Document text.
Rebecca Elia's Blog

All about Feminine Health, Healing, and Greece

Friday, February 26, 2010

Revisiting the Void

After a fourteen year hiatus, I revisited New York City. When I had a free moment, did I head out to the hottest Broadway show? Did I rush to the latest newsworthy restaurant? How about a trip to Times Square, Radio City Music Hall, the Statue of Liberty or, perhaps, the Met? No. None of the above. Out of hundreds of spectacular choices, I headed straight to the Guggenheim.

The first and only time I had experienced this curvaceous feminine oddity in a world of linearly-structured museums was as a young teen. It left a lasting impressing on my hormonally-affected adolescent mind. I loved her curves, the illusion of having no beginning or end, the seemingly empty yet pregnant space in her center, the ascending spiral to the Gods. So my return to Manhattan would not be complete without paying homage to the Goddess amongst museums.

In the midst of a noisy dinner, I received a phone call from Mom, alerting me to a special event at the Guggenheim. I couldn’t quite make out what she was saying—just words here and there…Guggenheim…anniversary…void…exhibit. But it didn’t matter, because I had already decided that it would be my first stop.

On Sunday, I made my way uptown, constantly rechecking the cross streets. It should be close. There’s Central Park. Where is it? The Guggenheim is neatly hidden away behind a row of angular apartment buildings. Her curves are nestled behind their sturdy frames which stand guard like overprotective husbands, fathers, and brothers sheltering their wives, daughters, and sisters. This reminded me of her Greek sister Goddess at the Acropolis, suddenly appearing above in the most unlikely Athenian places.

Although the Guggenheim’s outside appearance is impressive, enter within her for an unimaginable experience. During my first trip, I was too young to contemplate, analyze, or evaluate her with my mind. Instead, she found her way into my heart. This time, with years of experience and a bit of wisdom, I was overwhelmed. And just in case I didn’t get it, her Fiftieth Anniversary (which also coincided with my fiftieth year) included the striking exhibit Contemplating the Void. You see, Frank Lloyd Wright and many others got it too. They understood that the gestational center, the Void, isn’t empty at all, but contains all the necessary ingredients for new creation.

Task brief.
In the blog post about revisiting the Guggenheim, what was the exhibit that was part of the museum's Fiftieth Anniversary called?

Material provided.
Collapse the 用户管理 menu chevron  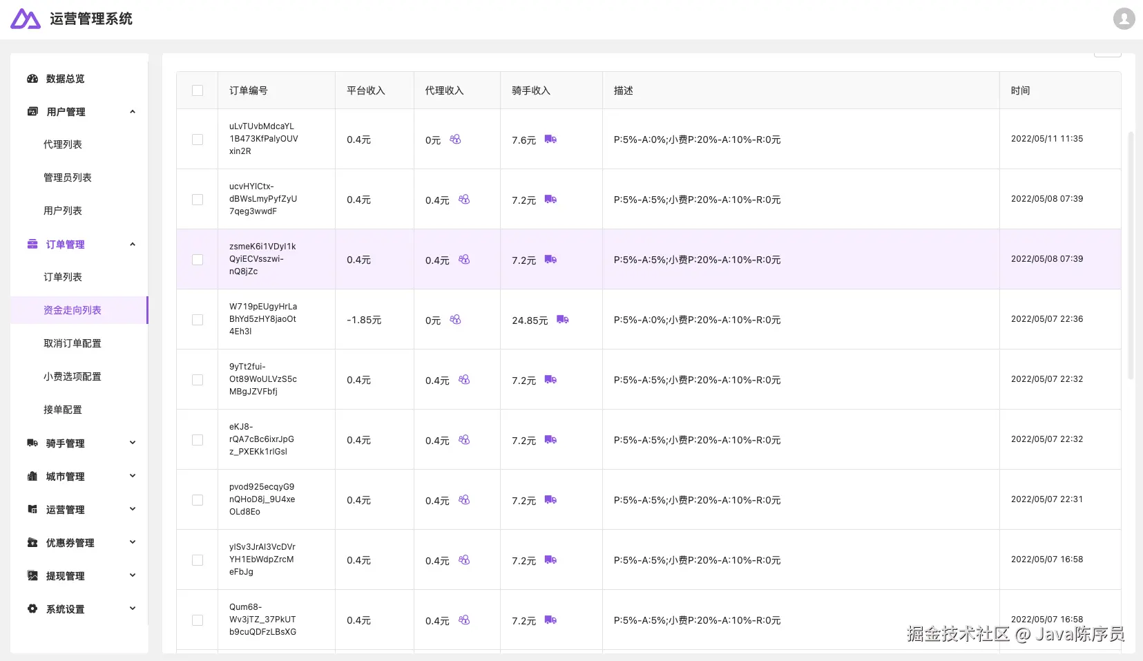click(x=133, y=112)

--

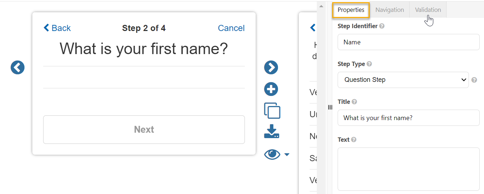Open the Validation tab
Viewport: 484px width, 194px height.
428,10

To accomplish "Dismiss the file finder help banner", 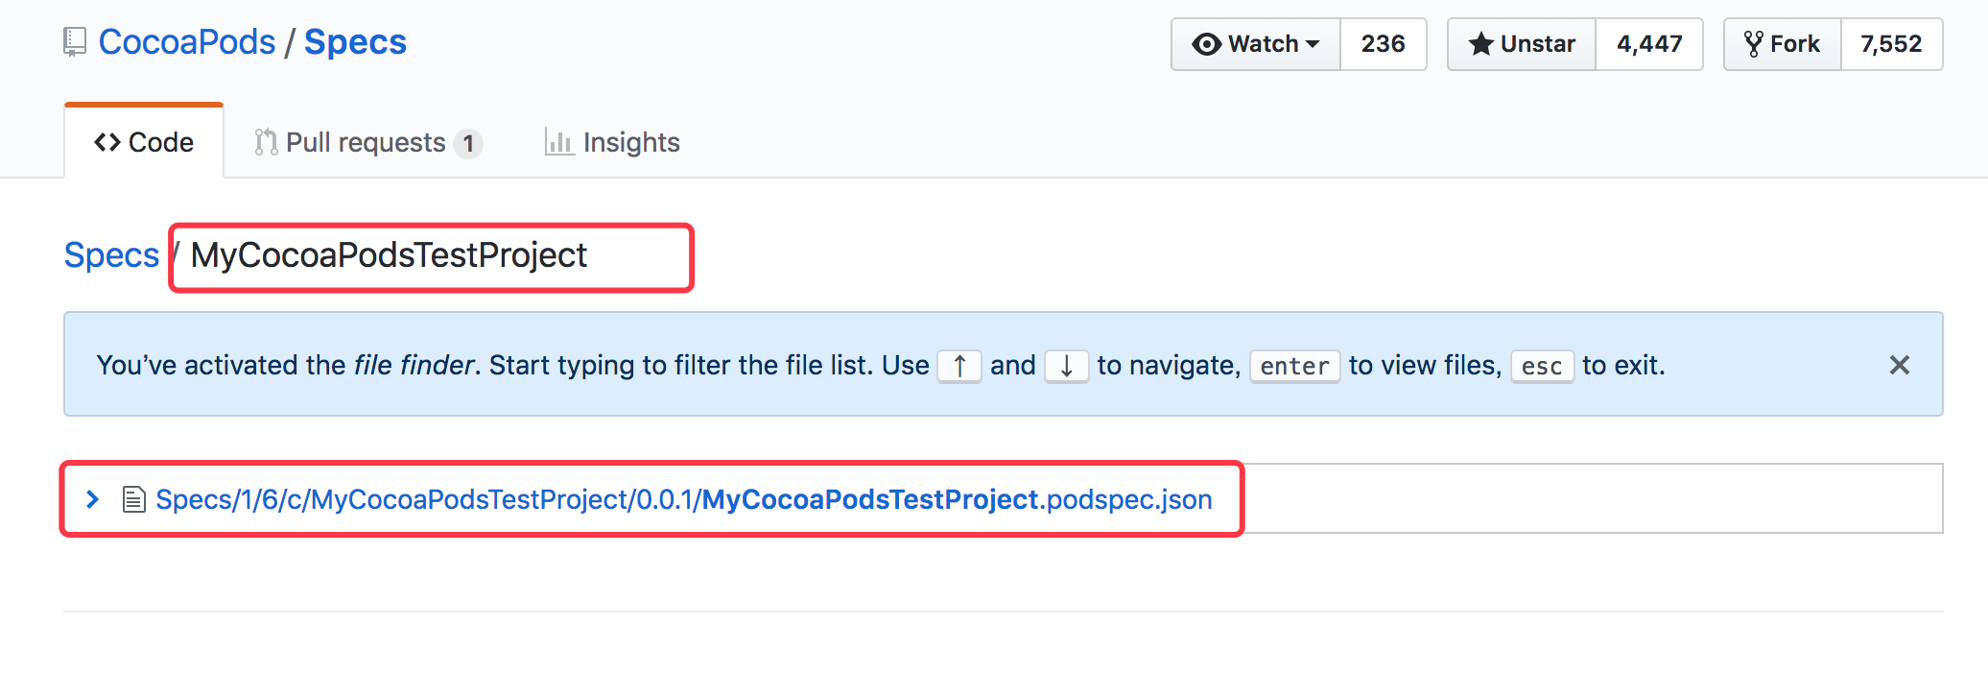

Reply.
Contemplating the Void